选段:
• • • • • • •

Python实训题目（1）实现文本中的词频统计和排序-CSDN博客

本文链接：https://blog.csdn.net/weixin_57454642/article/details/141642722

题目

题目来自https://edu.csdn.net/skill/practice/python-3-5/29?language=python&materialId=17346

一个正式的项目一般都有对应的代码规范，代码规范约定了如何在项目中编写代码。一般来说，个人开发可以使用任何自己喜欢的代码规范，但是在团队开发中，一般要遵循团队约定的代码规范。

不同的编程语言，都有一些著名的代码规范。例如著名的K&R是指《The C Programming Language》一书的作者Kernighan和Ritchie二人，这是世界上第一本介绍C语言的书，而K&R风格即指他们在该书中书写代码所使用的风格。

Google 有一个代码风格指引：Google Style Guides，里面包含了大部分主流编程语言的编码规范。以下Python三引号字符串摘录该规范的核心描述：

google_style_guide = '''
Every major open-source project has its own style guide: a set of conventions (sometimes arbitrary) about how to write code for that project. It is much easier to understand a large codebase when all the code in it is in a consistent style.

• • • • • • •

所给材料:
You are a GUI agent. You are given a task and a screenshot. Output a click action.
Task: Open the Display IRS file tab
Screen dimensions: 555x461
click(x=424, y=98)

• • • • • • •

任务:
(1) 按照选段的说法，Google 的代码风格指引叫什么名字？
(2) 请修改选段：从含有“题目来自https://ed”的地方开始，到“般要遵循团队约定的代码规范。”之后结束，把其中的“代码规范”换成“编程规范”。
(3) 选段中从“一个正式的项目”起的部分提到了哪些人名和公司名？请全部列出。
作答时只以选段为依据。

各题答案:
(1) Google Style Guides。

(2)
题目来自https://edu.csdn.net/skill/practice/python-3-5/29?language=python&materialId=17346

一个正式的项目一般都有对应的编程规范，编程规范约定了如何在项目中编写代码。一般来说，个人开发可以使用任何自己喜欢的编程规范，但是在团队开发中，一般要遵循团队约定的编程规范。

(3) Kernighan、Ritchie、Google